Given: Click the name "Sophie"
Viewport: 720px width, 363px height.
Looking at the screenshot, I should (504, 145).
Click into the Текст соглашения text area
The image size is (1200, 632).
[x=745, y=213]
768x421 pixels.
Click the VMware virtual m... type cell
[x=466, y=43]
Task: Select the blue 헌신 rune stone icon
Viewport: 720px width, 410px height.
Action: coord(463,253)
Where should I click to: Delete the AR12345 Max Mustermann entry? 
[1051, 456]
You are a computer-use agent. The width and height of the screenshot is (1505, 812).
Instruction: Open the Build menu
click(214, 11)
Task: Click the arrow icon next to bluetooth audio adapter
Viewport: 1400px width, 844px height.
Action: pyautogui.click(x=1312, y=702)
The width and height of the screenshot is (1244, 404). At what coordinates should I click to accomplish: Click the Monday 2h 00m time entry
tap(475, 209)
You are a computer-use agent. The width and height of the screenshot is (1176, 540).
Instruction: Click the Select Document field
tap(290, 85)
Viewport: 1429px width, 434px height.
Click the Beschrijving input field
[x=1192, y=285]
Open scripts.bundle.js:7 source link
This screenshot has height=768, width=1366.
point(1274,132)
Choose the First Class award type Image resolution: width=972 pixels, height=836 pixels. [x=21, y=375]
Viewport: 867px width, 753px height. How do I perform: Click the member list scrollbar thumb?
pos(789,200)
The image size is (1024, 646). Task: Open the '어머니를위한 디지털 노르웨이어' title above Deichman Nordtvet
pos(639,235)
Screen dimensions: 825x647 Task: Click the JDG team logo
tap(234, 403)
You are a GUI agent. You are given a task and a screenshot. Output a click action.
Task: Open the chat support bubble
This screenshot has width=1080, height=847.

──────────

_Task goal_
What is needed is each line from the records with the word "computer" in it.

_Answer box_
You are a computer-use agent. The width and height of the screenshot is (1505, 812).
You are a computer-use agent. The width and height of the screenshot is (1176, 540).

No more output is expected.